» **To do**
Among the entries below, count the lines containing the string "Output". Only the count is needed.
== Segment start ==
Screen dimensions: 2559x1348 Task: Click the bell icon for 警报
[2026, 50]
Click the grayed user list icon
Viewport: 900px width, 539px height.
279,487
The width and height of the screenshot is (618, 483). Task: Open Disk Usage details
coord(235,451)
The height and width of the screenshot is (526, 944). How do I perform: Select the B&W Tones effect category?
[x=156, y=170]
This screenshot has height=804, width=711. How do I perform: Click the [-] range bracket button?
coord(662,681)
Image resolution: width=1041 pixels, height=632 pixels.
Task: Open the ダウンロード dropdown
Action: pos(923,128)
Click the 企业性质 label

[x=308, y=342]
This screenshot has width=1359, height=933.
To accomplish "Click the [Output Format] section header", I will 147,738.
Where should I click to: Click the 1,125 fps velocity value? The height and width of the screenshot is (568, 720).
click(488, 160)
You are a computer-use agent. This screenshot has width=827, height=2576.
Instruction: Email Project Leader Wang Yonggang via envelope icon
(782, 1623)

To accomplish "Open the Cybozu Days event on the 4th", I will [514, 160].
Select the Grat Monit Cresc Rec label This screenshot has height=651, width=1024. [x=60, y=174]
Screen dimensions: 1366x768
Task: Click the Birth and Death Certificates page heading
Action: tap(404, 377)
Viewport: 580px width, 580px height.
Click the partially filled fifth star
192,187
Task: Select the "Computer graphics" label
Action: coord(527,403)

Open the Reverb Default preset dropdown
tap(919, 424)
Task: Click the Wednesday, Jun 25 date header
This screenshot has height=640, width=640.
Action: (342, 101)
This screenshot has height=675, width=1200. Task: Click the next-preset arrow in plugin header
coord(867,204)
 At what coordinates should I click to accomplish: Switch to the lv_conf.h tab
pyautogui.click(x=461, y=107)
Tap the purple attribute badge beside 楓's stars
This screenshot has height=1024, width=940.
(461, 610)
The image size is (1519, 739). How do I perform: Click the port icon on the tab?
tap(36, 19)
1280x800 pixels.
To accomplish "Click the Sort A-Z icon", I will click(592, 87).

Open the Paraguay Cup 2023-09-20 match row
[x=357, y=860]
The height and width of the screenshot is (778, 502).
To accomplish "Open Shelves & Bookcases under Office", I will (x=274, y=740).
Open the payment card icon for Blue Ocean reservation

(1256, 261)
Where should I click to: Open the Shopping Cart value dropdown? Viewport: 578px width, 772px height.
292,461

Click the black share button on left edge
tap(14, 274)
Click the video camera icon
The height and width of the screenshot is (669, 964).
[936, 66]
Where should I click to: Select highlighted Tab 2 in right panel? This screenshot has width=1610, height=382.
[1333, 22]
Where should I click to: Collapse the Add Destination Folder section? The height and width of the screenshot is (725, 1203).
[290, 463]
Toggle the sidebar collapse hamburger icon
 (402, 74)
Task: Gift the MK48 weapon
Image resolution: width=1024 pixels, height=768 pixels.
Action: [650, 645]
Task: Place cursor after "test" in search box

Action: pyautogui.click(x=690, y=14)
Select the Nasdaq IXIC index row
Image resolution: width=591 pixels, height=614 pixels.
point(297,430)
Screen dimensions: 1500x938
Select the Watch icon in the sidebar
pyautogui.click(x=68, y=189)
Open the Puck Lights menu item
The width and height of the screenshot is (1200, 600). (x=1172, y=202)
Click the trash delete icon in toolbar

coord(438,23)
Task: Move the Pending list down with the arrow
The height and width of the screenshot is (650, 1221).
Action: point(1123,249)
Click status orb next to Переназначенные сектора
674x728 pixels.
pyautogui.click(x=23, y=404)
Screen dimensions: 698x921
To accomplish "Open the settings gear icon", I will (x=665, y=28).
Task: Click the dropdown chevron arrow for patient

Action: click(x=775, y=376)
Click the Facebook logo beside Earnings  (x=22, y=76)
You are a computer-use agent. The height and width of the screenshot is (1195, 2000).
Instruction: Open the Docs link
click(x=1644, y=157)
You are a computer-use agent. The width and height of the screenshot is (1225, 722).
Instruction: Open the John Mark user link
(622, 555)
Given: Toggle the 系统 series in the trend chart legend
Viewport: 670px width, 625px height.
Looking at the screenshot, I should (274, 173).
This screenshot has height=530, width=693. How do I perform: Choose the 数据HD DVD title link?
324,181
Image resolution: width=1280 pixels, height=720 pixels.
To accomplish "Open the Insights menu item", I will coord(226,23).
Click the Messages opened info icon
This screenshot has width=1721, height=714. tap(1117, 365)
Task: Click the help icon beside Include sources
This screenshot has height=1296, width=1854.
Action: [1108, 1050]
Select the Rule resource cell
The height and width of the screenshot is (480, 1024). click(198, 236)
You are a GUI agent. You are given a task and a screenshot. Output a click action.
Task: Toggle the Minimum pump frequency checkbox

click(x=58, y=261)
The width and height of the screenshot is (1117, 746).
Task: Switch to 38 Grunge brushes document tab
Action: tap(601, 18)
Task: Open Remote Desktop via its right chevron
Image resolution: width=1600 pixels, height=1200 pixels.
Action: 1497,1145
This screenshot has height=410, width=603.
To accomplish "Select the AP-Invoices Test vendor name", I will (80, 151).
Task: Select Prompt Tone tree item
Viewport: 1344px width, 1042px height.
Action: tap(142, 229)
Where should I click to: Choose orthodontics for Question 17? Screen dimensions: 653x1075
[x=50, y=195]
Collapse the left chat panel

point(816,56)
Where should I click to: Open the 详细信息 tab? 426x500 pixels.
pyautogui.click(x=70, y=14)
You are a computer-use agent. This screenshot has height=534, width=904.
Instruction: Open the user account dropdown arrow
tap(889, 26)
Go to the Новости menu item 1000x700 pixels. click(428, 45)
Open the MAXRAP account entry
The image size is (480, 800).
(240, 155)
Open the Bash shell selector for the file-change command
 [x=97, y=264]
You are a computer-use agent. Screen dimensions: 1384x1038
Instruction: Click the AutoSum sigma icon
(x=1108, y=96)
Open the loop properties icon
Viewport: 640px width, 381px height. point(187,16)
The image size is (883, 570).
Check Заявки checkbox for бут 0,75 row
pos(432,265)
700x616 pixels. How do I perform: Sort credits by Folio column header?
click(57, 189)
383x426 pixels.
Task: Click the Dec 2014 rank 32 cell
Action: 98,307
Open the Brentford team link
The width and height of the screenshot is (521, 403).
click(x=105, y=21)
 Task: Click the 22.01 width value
== Segment end ==
» **Answer area**
2